Species of butterfly

The sooty orange tip (Zegris eupheme) is a Palearctic Pieridae butterfly that has a range that extends through southern Europe, southwest Europe, northern Africa, East Kazakhstan and Asia Minor. Global warming currently seems to be extending its range to the north. The habitat consists of open flowery grasslands amongst hills.

The wingspan is 46–50 mm. Adults are on wing from mid-March to mid-June in one generation per year.

The larvae feed on Sinapis incana, Raphanus, Sisymbrium polymorphum and Camelina laxa.

In Morocco, the species is particularly associated with woad (Isatis tinctoria), and is found at mid and high elevations in the Middle and High Atlas Mountains.

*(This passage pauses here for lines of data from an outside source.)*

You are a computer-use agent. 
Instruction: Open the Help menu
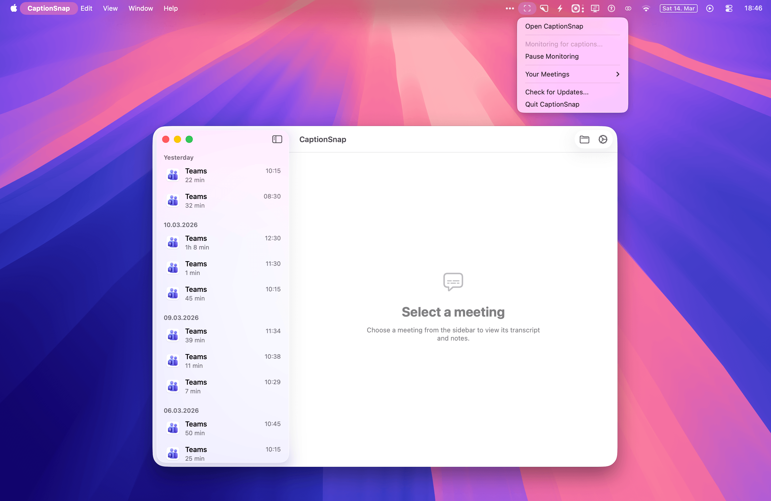[170, 8]
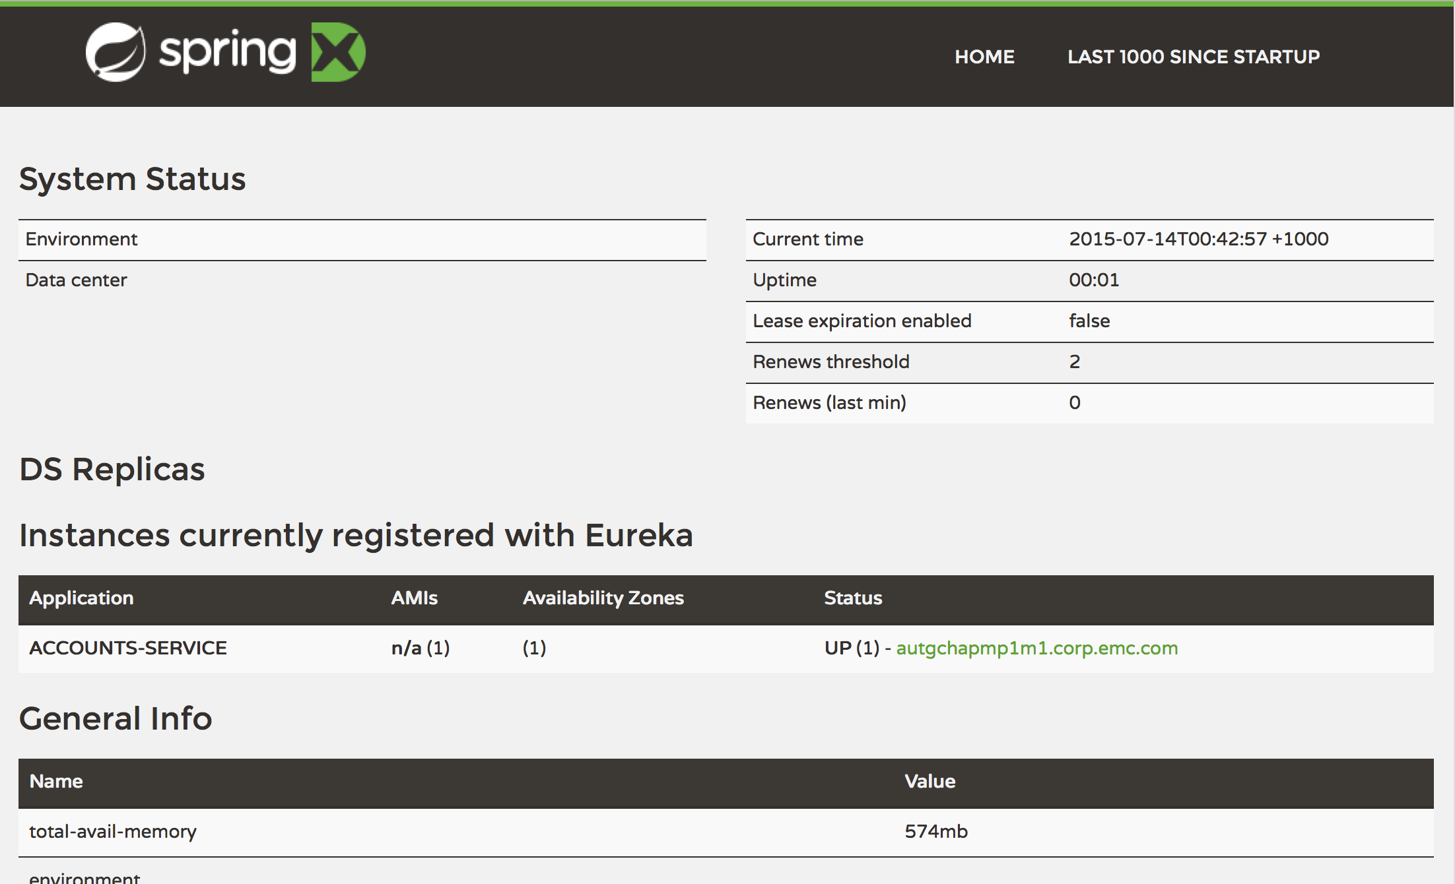Open the autgchapmp1m1.corp.emc.com instance link

click(x=1036, y=648)
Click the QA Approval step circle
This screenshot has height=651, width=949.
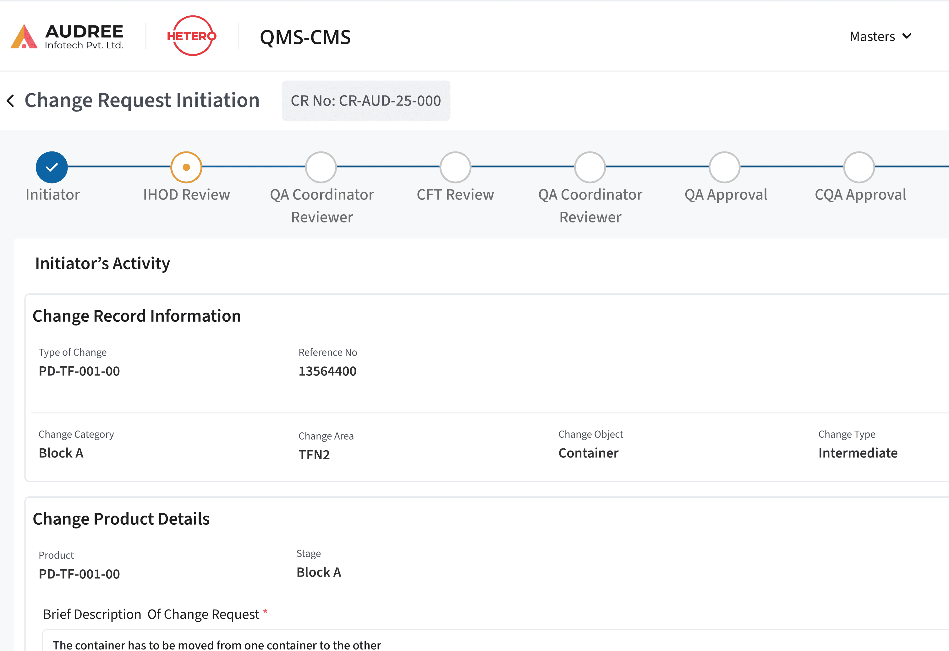[x=725, y=167]
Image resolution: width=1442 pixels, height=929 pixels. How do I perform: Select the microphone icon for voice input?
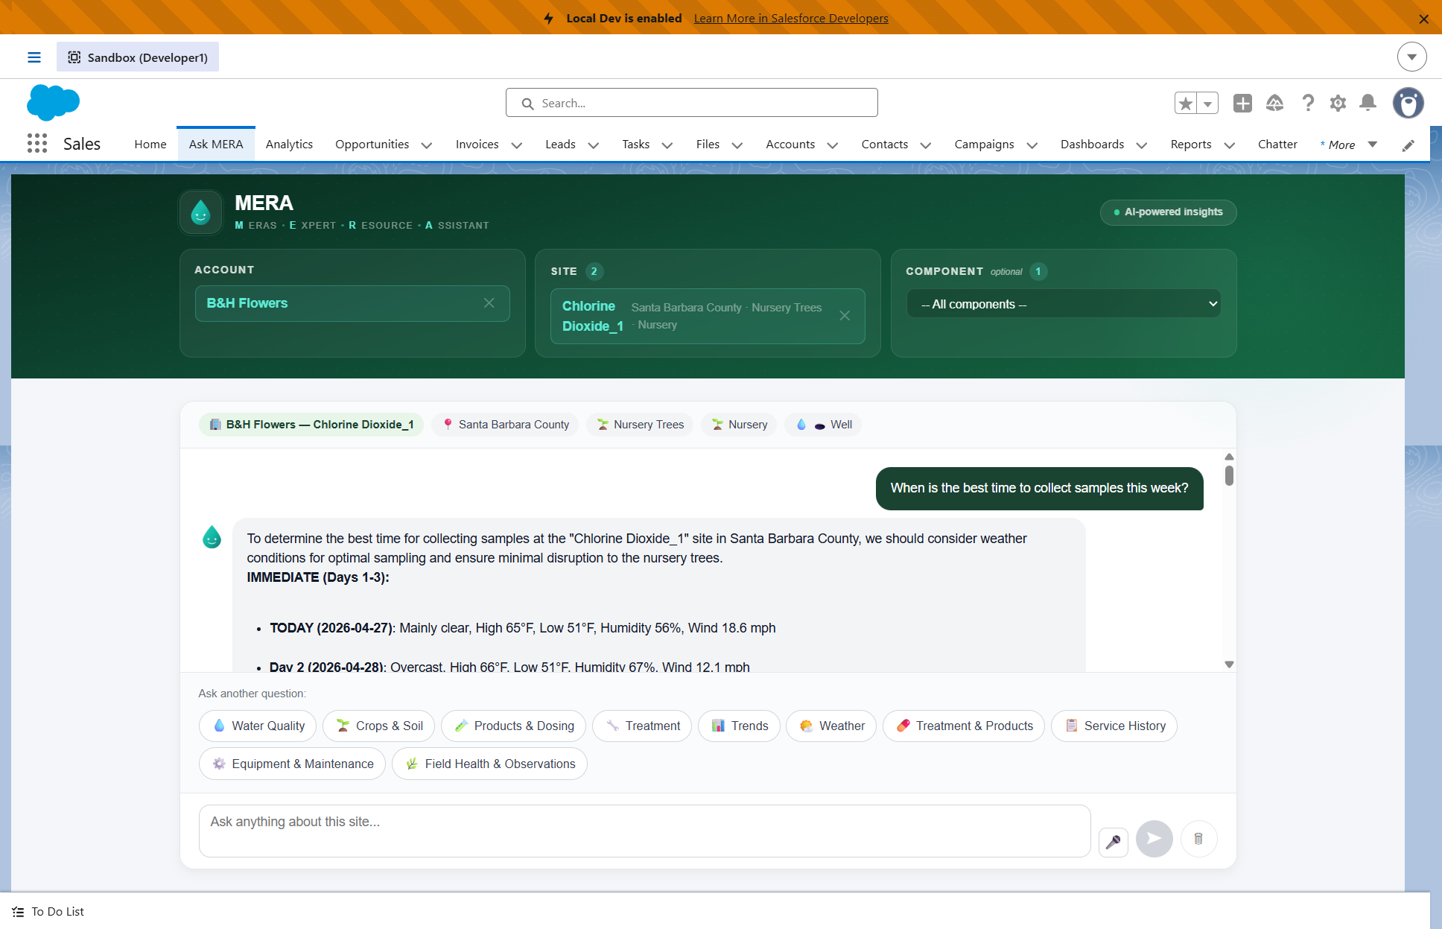coord(1114,839)
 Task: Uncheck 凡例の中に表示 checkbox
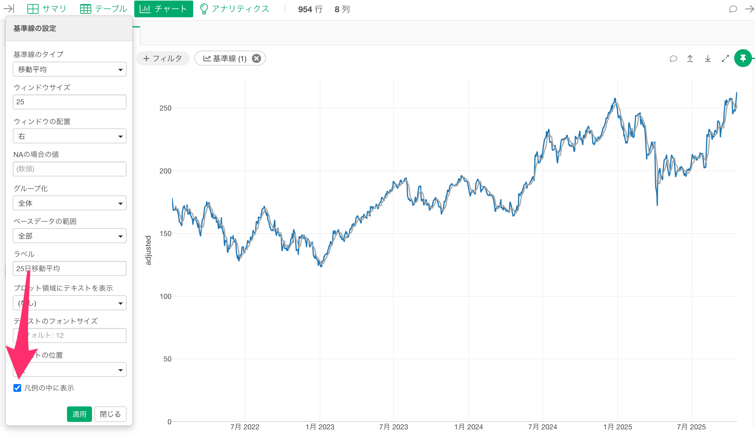17,388
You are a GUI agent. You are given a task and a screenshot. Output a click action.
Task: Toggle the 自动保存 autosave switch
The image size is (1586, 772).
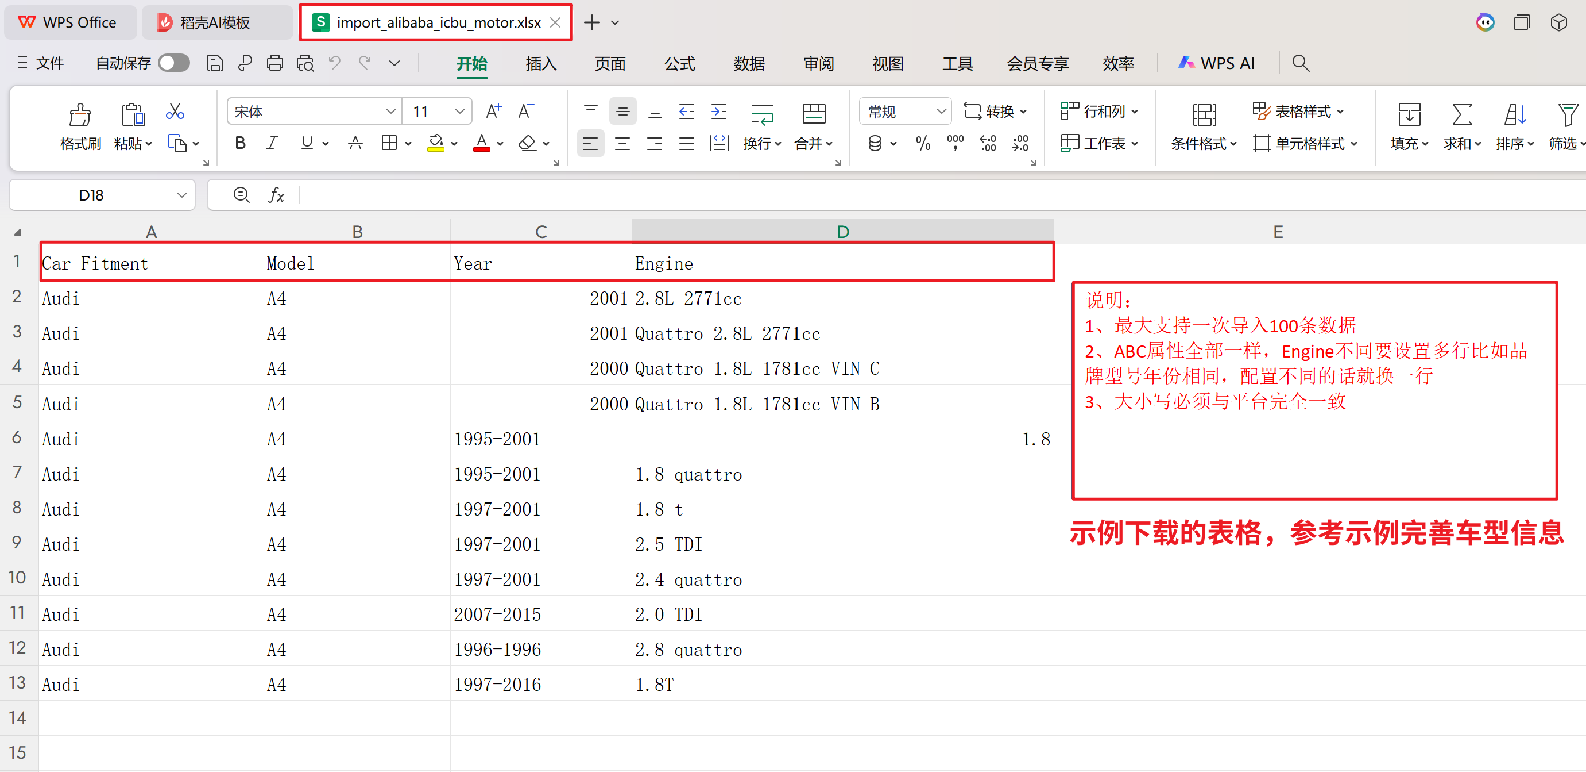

Larvae are often found on the same individual host plant as caterpillars of Euchloe, Pieris rapae and Pieris brassicae. Compared to these other pierines, Z. eupheme is associated with very stable environments.

==Description in Seitz==
Zegris eupheme from south-eastern Russia, Armenia and the Alatau, is above white with dark apex to the forewing, bearing an orange-red spot, the black median spot of the forewing being halfmoon shaped. The orange spot is usually smaller in the female, being sometimes absent. The underside white, the forewing having a yellow apex and a black median spot, the hindwing being greenish yellow, with white spots. Specimens in which these spots are prevalent belong to ab. tschudica H.-Sch. [synonym of Z. e. erothoe] — menestho Mén. from Asia Minor and Western Kurdistan has the underside of the hindwing more yellow, being also somewhat larger. — meridionalis Led. [stat. nov. Zegris meridionalis meridionalis Lederer, 1852] from central and southern Spain, is still larger, the almost uniformly yellow underside of the hindwing having grey-greenish markings. Larva thick, cylindrical, densely hairy. Pupa stout, with in a dense cocoon, in which one finds, however, still a remnant of the thread characteristic for pupae of Pierids.

==Subspecies==
- Z. e. eupheme Esper, 1804 (Southern Russia)
- Z. e. dyala Peile, 1921 (Iran)
- Z. e. tigris Riley, 1921 (Iran)
- Z. e. maroccana Bernardi, 1950 (Morocco, Spain) = Zegris meridionalis marocana Bernardi, 1950 comb. nov. by Back 2012: 80.
- Z. e. larseni Pittaway, 1986 (Saudi Arabia)
- Z. e. menestho (Ménétriés, 1832) Asia Minor and Western Kurdistan
- Z. e. uarda Hemming, 1929
- Z. e. sulphurea O. Bang-Haas, 1927
- Z. e. harandi Back, Karbalaye, Leestmans & Hofmann, 2005
- Z. e. erothoe (Eversmann, [1832])

==Habitat==
In Armenia, the species inhabits dry grasslands including semi-deserts, and arid steppes, as well as juniper woodlands, and tragacanth steppe areas, which are replacing forest on the eroded slopes. Elevation range occupied by the species is from 400 to 2000 m above sea level.